Yeah, so let’s trust the guy who has told you point-blank to never trust him.
But I did. With a healthy dose of caution maybe. But for better or worse, I did trust him.
The sleet continued to fall around us, coating every surface and clinging to my wet, icy hair and clothes. If the drug didn’t kill me, I might die from hypothermia before I got out of the winter court.
“Be on the lookout for Ryese,” I said, approaching the threshold that had reappeared when Falin entered the room.
“Isn’t it usually me telling you to be careful?” Falin asked, a wry smile touching the edges of his lips.
True. But I didn’t say it as I walked through the door, Falin at my heels. We emerged in one of the icy hallways, though at this point, it was more of a slushy hallway. The fake Death followed me a moment later, still yelling.

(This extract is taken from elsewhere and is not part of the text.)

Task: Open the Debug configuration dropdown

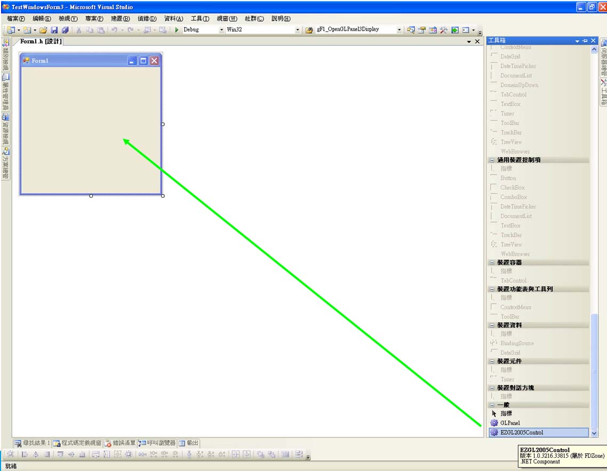Action: 222,30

I scowled at him, hating my own mind that had summoned him and made my insecurity public. Chewing at my bottom lip, I turned to Falin. “That spell you used on the queen earlier . . . ?”
He glanced between me and my illusion. Then shook his head. “It wasn’t a healing spell, and it won’t help you.”
I almost asked him what it was then, but he couldn’t lie, and there was no wiggle room in that statement. Hanging my head and doing my best to ignore the verbal barbs from the fake Death, I followed Falin down the corridor.
Ice golems lined the hall. Once before I’d seen them come to life at the queen’s whim, but I wasn’t sure these particular golems would ever wake again. Their carved ice faces had melted, as had much of their heads and arms. I looked away from the misshapen forms. The winter court was dying.
“Have you seen the queen recently?”
Falin shot a grim look at the golems. “Not too long ago.”
“Since the sleet started again?” I asked, and his silence was answer enough. No. He hadn’t.